# Ag Mexican Style Recipe



## breakbeer (13/11/12)

I really have tried searching for this, but I can only find kit recipes. I tried searching the Recipe DB but wasn't having much luck

Can anyone direct me to a good Mexican style all grain recipe? It's the only style of beer swmbo likes & is also the boss' fave, so I'd win a few points if I brewed a batch. If there's a lime infused version that might win me extra points


----------



## bum (13/11/12)

Should be lots of good info in this thread: http://www.aussiehomebrewer.com/forum/inde...showtopic=48960 Haven't brewed the style myself so can't vouch for the info personally.


----------



## bradsbrew (13/11/12)

Here is a good thread it also refers to another good thread as well.

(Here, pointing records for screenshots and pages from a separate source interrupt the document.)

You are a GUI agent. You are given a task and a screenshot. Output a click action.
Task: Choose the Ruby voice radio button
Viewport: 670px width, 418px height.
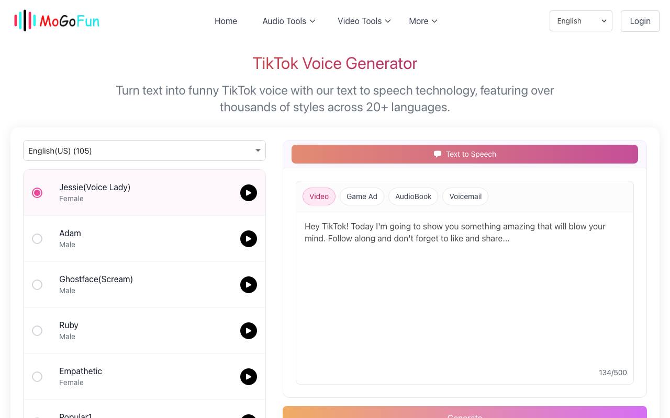37,331
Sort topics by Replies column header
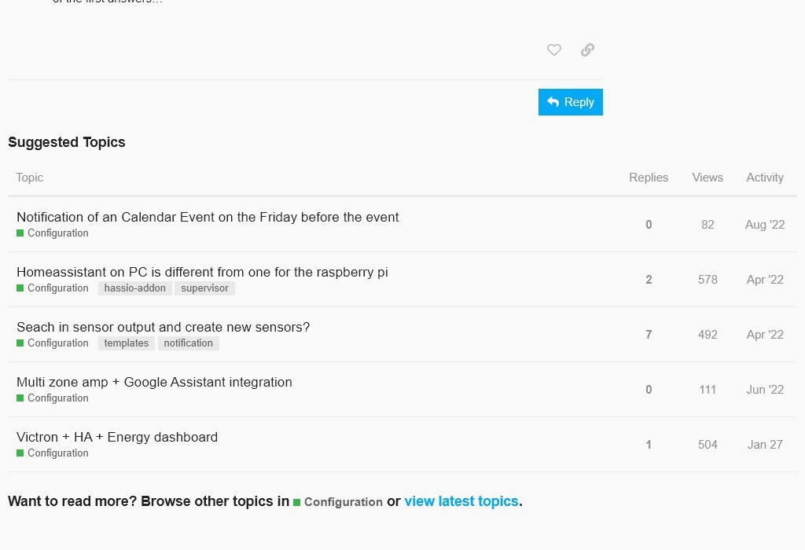 click(x=649, y=178)
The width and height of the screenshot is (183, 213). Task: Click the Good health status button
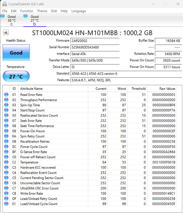(x=16, y=53)
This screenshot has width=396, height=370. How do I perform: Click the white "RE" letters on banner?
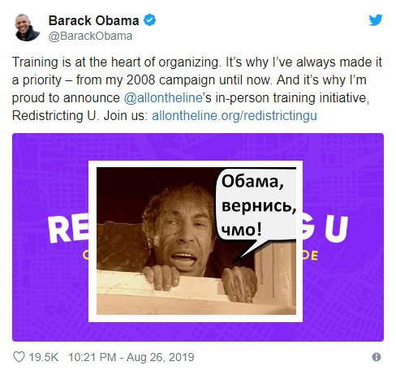(68, 230)
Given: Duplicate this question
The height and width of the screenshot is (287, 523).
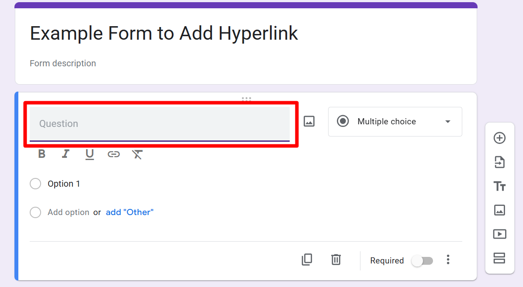Looking at the screenshot, I should [x=307, y=260].
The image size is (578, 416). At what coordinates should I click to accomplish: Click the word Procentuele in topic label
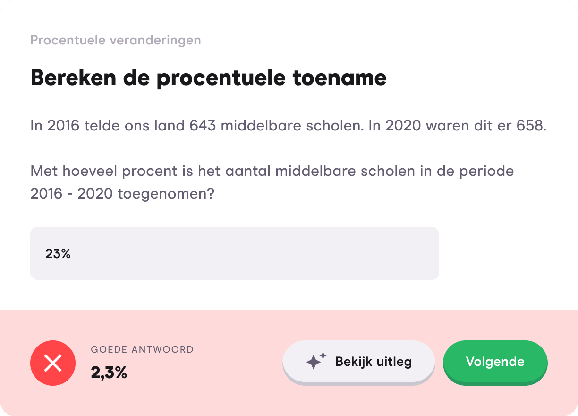click(68, 40)
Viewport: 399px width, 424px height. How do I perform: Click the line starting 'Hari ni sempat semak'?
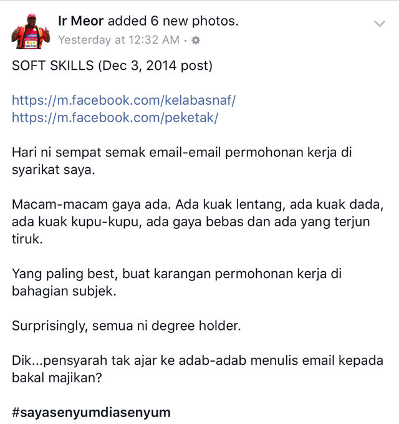point(182,152)
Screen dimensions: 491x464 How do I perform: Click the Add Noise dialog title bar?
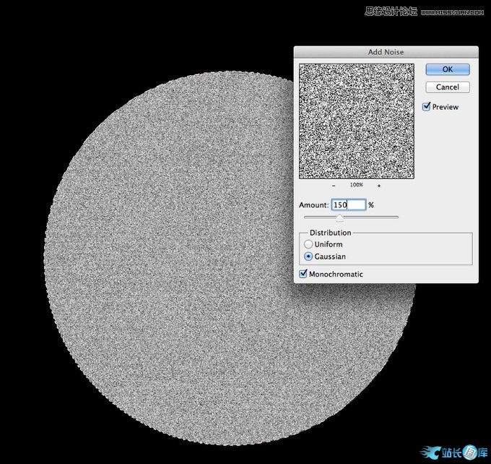point(386,52)
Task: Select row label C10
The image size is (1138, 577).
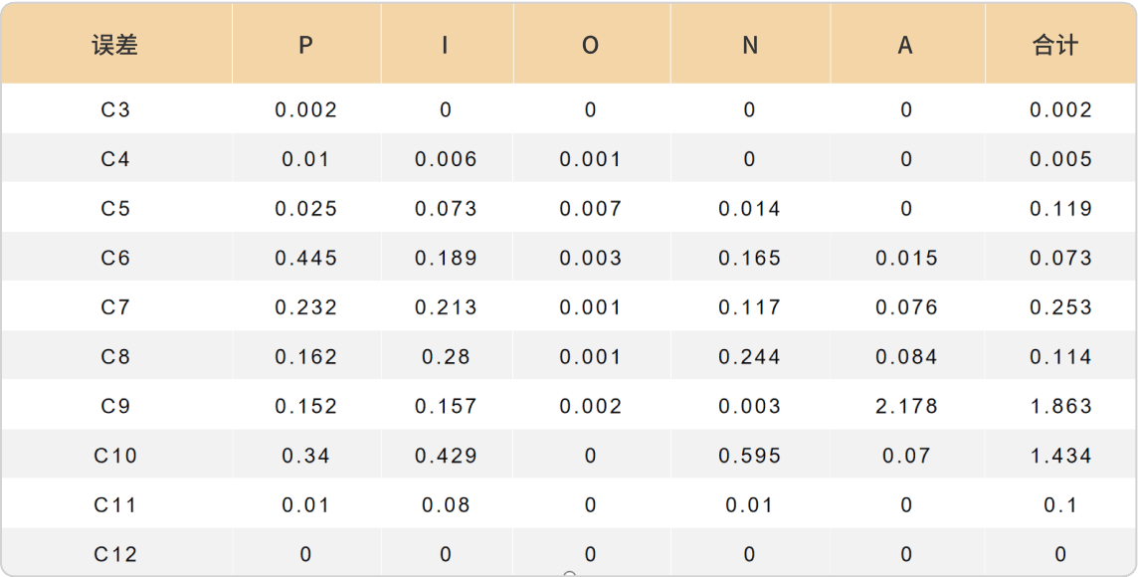Action: pos(115,455)

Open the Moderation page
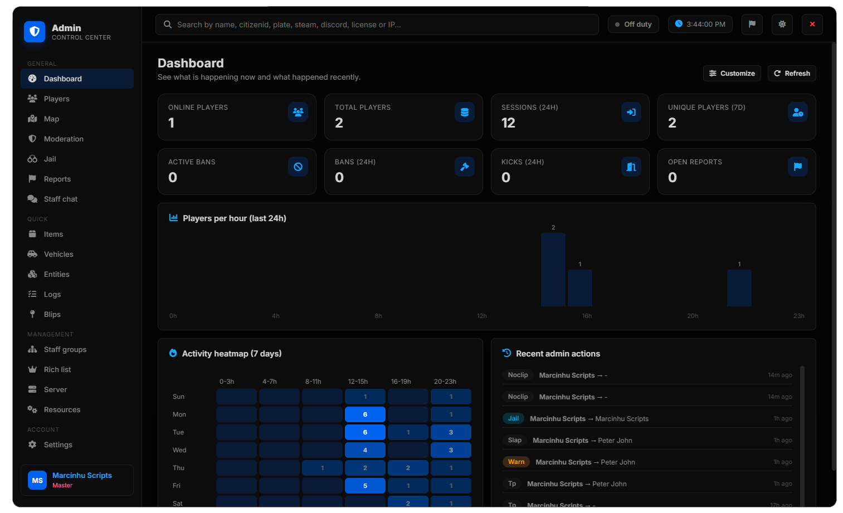[77, 139]
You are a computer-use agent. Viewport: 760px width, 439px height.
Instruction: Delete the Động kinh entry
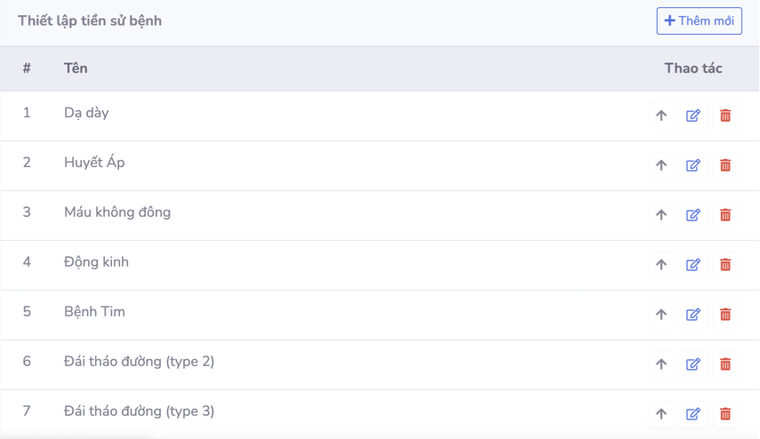[x=725, y=265]
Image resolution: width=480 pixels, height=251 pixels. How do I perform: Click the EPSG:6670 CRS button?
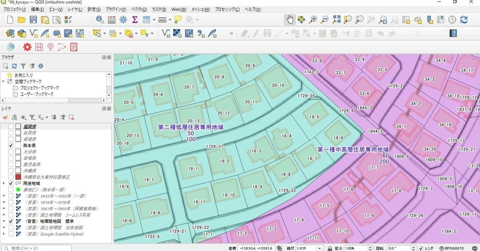tap(453, 248)
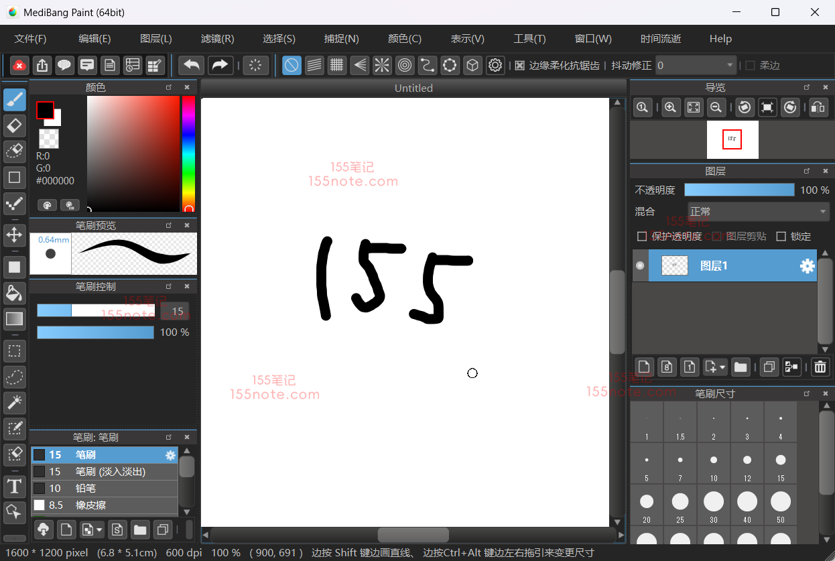Toggle the 边缘柔化抗锯齿 checkbox
Screen dimensions: 835x561
tap(519, 66)
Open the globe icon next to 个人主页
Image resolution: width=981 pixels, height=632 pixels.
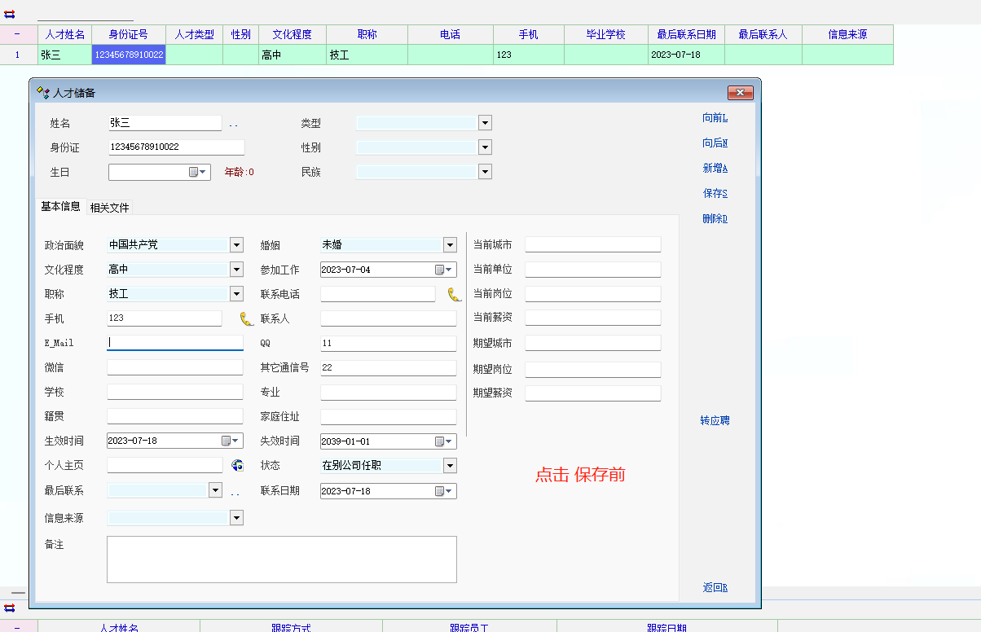point(237,465)
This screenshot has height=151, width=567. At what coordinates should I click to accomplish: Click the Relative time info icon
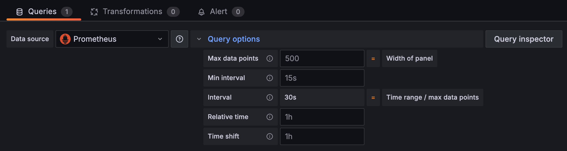tap(269, 117)
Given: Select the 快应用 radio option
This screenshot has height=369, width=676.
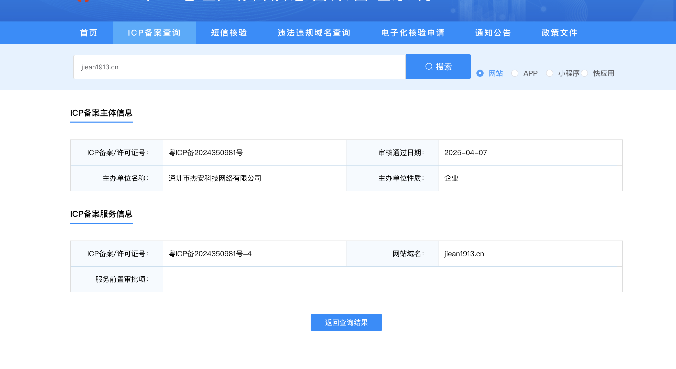Looking at the screenshot, I should pos(584,73).
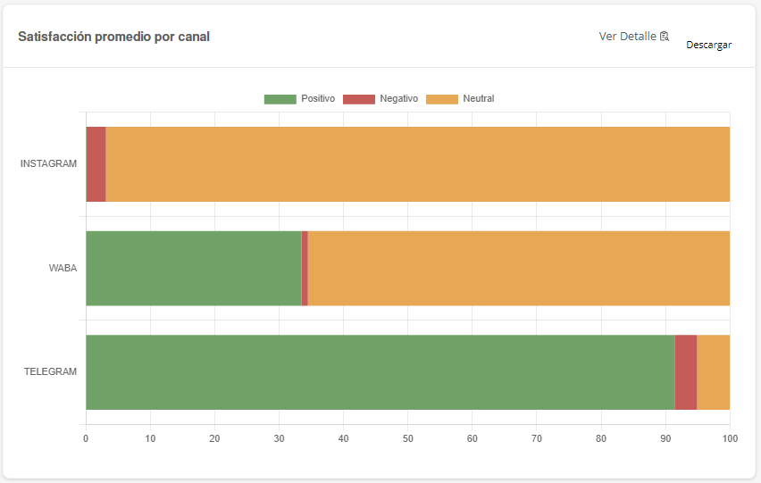The image size is (761, 483).
Task: Select the WABA neutral orange bar
Action: (519, 268)
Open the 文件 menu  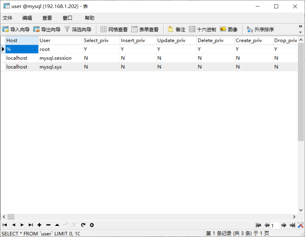click(8, 18)
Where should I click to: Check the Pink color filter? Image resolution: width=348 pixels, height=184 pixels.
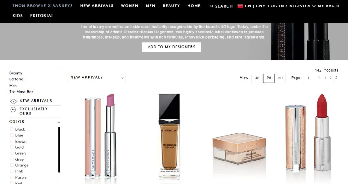coord(12,171)
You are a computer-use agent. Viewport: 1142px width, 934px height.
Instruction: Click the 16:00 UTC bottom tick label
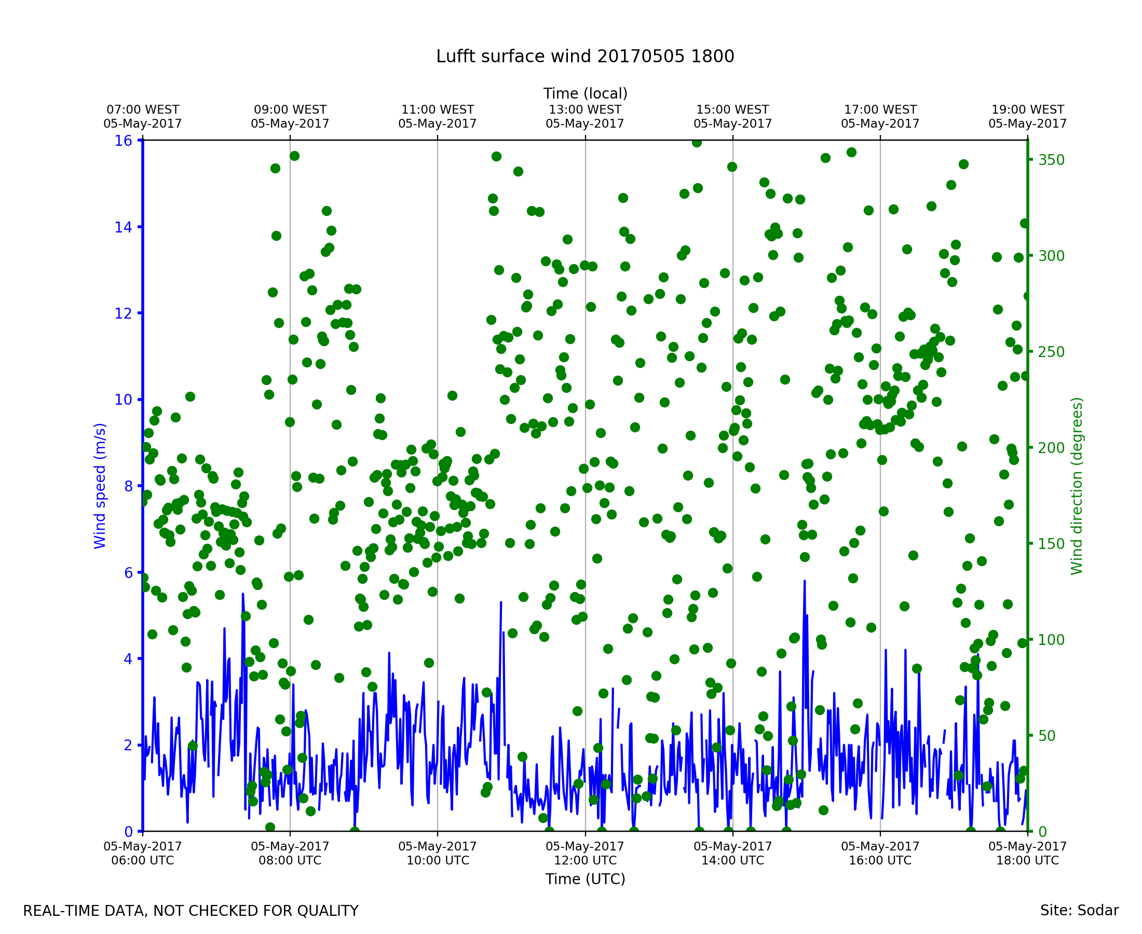tap(880, 853)
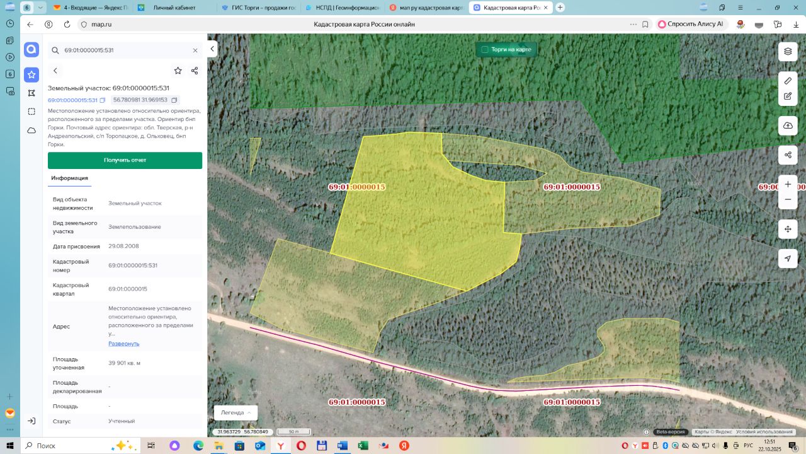Image resolution: width=806 pixels, height=454 pixels.
Task: Copy the parcel coordinates
Action: click(x=174, y=100)
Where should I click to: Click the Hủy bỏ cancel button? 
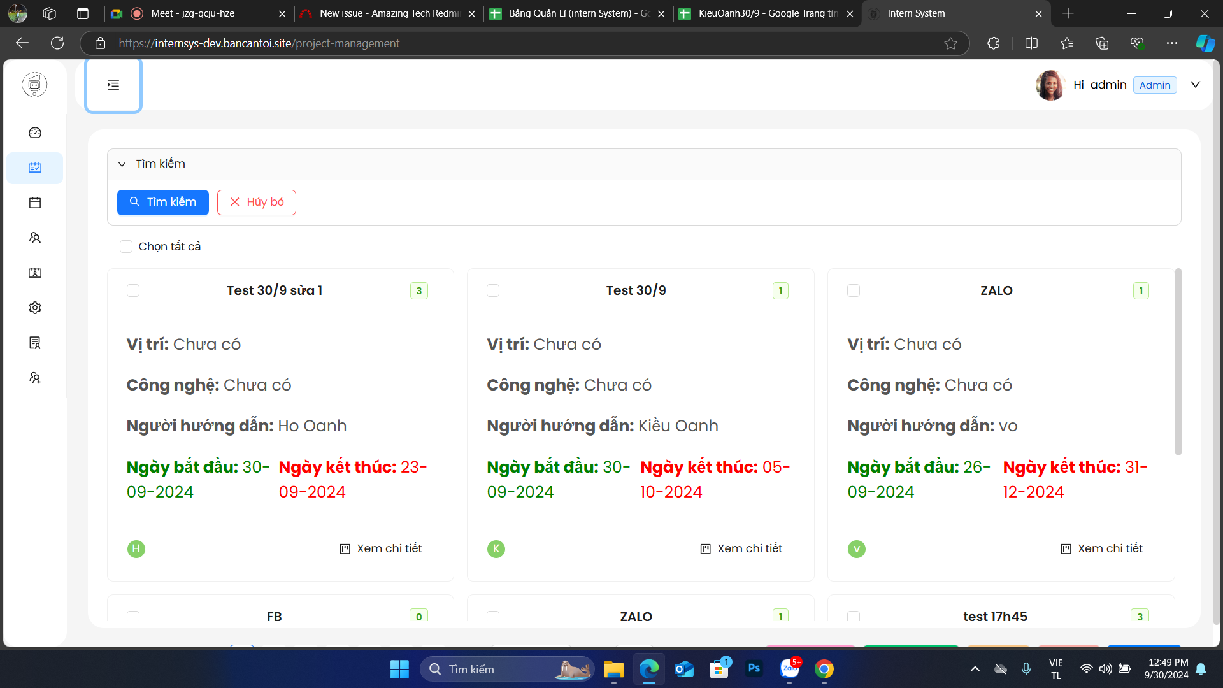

http://www.aussiehomebrewer.com/forum/inde...mp;#entry966411


Cheers


----------



## nathan_madness (13/11/12)

I brewed this Cerveza a couple of weeks ago. It has just gone in to the lager fridge today. I tasted a little sample of it and wow it is smashing. It will be ready in 30 days so I will keep you posted.

25L Batch

3450g Premium Pilsner
1160g Maize Flaked
460g Vienna Malt
110g Acidulated Malt
13.5g Northern Brewer 15% @ 60min
7.4g Czech Saaz 6% @ 30min
4g Czech Saaz 6% @ 10min
10g Nutrient
22g S-189


Mash in @ 35deg rising to 42deg with a 15min rest
Rise to 56deg rest 30min
Rise 62deg rest 120min
Rise 76deg rest 10min rinse with 80deg water

SG1.060

Got a bit out of control on the SG my efficiency went from a average of 78% to 94.2% for this cerveza. So just watch out.


----------



## breakbeer (13/11/12)

Cheers guys, looks like I might have to research using rice &/or polenta for this one


nathan, I already have most of those ingredients but all those steps in the mash would be a bit much for this n00b


----------



## nathan_madness (13/11/12)

breakbeer said:


> Cheers guys, looks like I might have to research using rice &/or polenta for this one
> 
> 
> nathan, I already have most of those ingredients but all those steps in the mash would be a bit much for this n00b




Just remember if you are using rice or polenta you have to cook it thoroughly first before adding it to your mash. It is easier to use flaked rice or maize that you can just chuck straight into your mash.


----------



## PeteQ (13/11/12)

I currently have Zwickel's Corona clone on tap at the moment http://www.aussiehomebrewer.com/forum/inde...?showtopic=7433

I brewed it for SWMBO and because I could easily do the long stepped mash schedule. I'm definitely not a fan but the boss loves it...


----------



## breakbeer (17/11/12)

nathan_madness said:


> Just remember if you are using rice or polenta you have to cook it thoroughly first before adding it to your mash. It is easier to use flaked rice or maize that you can just chuck straight into your mash.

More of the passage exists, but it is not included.